The effect of early leaf pulling on thiol production in an Oregon Sauvignon Blanc (2018)

Scott Dwyer

Chemeketa Community College

Summary

Thiols have become a defining characteristic of aromatic Sauvignon Blanc wines. Early defoliation in the fruit zone has been shown to increase thiol production in South African Sauvignon Blanc (Šuklje et al 2104). In this study, leaves were removed from the east side of the fruit zone immediately after fruit set. Control rows had no leaf pulling. Resulting wines showed no differences in major chemistry, however wines with leaves pulled had lower concentration of thiols. Sensory analysis of resulting wines showed higher thiol intensity in control wines, with these wines also scoring significantly higher for aromatic intensity and acidity.

Introduction

Thiols have been shown to be important contributors to varietal character in Sauvignon Blanc (Tominga et al 1998). Šuklje et al (2014) showed that defoliation of the fruit zone just after fruit set (when berries were peppercorn size) led to wines with higher thiols and lower methoxypyrazine than controls. In the same study, sensory analysis by a trained panel showed that defoliation was associated with fruity descriptors such as tropical, passionfruit, grapefruit, and pineapple while the shaded control was associated with “green” descriptors such as cooked beans/peas, acidity and green pepper. Sukje et al (2014) undertook their work in the Overberg region of South Africa. This study aims to determine if these results are transferable to Oregon Sauvignon Blanc.

Methods

Immediately following fruit set, 100 % of leaves were pulled from the morning (east) side of the fruit zone in every other row of 4 identical rows of Sauvignon Blanc (Musque Clone 101-14 rootstock). Two rows had zero leaf pull throughout, though these rows were monitored for signs of disease or mildew pressure, neither of which presented during the growing season. The two lots were picked separately but identically on the same day into 4 x 16A non slotted macrobins (2 trial, 2 control). Immediately following harvest each bin was treated with 10mg/L SO2 and cooled overnight at 6°C. The following day each lot was pressed separately but identically with the addition of 37ppm SO2 and transferred to separate 500L stainless steel tanks. Juice was fined with 10 g/hL NBI (chitosan) and 12.9 g/hL bentonite, then cold settled (6°C) for 48 hours, after which they were racked into another set of 500L stainless steel tanks. After 48 hours the temperature increased to 12°C and both tanks were inoculated with 20g/hL Excellence FTH yeast (Lamothe Abeit) rehydrated in 30 g/hL Go Ferm. After 36 hours, signs of fermentation were present and YAN was increased by 100mg N/L using DAP. Both lots were fermented dry and 8g/hL Extralyse was added. Eleven days following Extralyse, 35ppm SO2  was added and both tanks were moved to storage at 12°C. Both tanks were stored with identical head space and are layered with argon once a week until sampling for analysis.

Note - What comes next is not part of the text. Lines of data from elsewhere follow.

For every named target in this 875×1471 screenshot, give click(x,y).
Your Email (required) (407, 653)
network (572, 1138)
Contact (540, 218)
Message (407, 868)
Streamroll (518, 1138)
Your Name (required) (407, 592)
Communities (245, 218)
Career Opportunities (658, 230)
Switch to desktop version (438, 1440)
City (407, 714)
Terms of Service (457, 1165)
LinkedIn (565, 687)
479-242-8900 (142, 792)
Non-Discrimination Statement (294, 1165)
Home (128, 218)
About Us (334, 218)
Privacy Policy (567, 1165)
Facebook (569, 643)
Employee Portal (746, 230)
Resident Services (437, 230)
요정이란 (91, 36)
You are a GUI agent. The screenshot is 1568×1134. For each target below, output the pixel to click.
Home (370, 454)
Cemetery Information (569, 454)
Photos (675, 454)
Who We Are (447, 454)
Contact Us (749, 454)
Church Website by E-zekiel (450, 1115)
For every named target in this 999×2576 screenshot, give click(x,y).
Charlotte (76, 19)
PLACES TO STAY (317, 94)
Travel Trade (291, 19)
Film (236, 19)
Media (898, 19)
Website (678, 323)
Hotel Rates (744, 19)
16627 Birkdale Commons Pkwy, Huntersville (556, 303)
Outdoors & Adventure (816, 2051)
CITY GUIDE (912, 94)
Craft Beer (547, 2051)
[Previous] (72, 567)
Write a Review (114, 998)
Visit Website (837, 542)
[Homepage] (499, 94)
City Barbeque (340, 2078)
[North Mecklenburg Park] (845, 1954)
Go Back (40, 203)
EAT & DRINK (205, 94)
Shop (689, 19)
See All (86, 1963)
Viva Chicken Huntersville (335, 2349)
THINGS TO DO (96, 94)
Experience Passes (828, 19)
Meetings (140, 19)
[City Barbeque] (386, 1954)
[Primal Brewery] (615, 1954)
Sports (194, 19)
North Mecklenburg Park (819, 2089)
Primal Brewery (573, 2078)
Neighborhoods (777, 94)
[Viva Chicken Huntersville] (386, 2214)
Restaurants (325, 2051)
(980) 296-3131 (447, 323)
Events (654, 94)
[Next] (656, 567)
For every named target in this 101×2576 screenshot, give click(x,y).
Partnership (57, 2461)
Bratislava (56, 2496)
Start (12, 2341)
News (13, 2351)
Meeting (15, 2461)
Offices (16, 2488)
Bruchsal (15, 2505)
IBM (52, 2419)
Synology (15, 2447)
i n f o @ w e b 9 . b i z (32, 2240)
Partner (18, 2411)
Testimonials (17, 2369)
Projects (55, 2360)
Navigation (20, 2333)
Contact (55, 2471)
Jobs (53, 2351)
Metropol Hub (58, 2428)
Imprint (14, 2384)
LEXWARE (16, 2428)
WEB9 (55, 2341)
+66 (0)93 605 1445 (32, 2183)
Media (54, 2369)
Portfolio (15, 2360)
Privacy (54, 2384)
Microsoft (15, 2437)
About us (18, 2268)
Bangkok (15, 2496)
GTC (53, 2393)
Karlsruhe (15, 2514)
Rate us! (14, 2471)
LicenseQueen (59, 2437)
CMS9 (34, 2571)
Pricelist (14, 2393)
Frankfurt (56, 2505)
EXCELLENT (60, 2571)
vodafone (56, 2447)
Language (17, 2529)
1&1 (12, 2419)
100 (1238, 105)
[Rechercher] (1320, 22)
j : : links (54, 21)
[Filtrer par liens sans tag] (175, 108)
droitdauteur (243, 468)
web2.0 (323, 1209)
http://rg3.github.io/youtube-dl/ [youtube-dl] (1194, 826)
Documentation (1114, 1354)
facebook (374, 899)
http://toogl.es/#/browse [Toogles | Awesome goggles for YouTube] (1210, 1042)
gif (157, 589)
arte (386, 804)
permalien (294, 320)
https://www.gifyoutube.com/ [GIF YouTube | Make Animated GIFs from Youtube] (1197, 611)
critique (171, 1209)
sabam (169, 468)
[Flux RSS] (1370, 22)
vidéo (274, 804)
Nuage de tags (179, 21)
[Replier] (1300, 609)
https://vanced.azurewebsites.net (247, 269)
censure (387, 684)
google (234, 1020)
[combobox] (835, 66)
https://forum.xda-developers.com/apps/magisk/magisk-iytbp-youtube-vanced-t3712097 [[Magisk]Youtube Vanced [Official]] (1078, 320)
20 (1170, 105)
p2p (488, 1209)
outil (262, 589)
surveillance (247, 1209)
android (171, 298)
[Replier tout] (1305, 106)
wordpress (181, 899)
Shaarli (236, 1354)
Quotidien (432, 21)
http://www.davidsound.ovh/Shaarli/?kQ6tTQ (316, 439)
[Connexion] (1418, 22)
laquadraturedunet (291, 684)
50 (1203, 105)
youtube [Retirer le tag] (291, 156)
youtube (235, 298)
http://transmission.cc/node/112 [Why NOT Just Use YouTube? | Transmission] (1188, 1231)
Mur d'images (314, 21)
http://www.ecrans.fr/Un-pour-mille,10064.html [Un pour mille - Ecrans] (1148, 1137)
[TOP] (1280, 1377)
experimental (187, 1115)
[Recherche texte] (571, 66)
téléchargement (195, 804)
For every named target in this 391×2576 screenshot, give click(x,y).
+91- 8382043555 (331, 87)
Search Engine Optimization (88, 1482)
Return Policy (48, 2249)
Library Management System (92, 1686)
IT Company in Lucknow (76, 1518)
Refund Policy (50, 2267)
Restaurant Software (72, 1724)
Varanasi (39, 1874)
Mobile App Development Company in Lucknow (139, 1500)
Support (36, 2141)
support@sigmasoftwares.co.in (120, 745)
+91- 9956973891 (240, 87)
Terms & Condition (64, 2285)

Wines were tasted at sensory session conducted in January 2019 by 27 winemakers and other production staff.  No formal training was conducted, however informal standards of “bell pepper”, “passionfruit”, “grapefruit” and “boxwood” were provided. All samples were presented in clear glasses with random three-digit numbers. Two glasses were presented, each with 2 ounces of wine. Panelists were asked to identify which of the wines had more perceptible thiols (a paired difference test), then to evaluate each wine for aromatic intensity, green aromas, fruit intensity, and acidity. To prevent the dumping effect, panelists were also given two opportunities to write their own descriptors, in conjunction with the triangle test and in a comment box at the bottom of the scoring sheet.

Results

Juice chemistry is shown in Table 1 and finished wine chemistry is shown in Table 2. The difference in Brix found in the fruit (21.2 in control vs. 21.7 in treated) translated to a difference in alcohol in the finished wine (13.1 vs. 13.5%).  All other juice and wine chemistry measurements are very similar. Fermentation progressed at the same rate in both tanks with little difference in temperature (Figure 1).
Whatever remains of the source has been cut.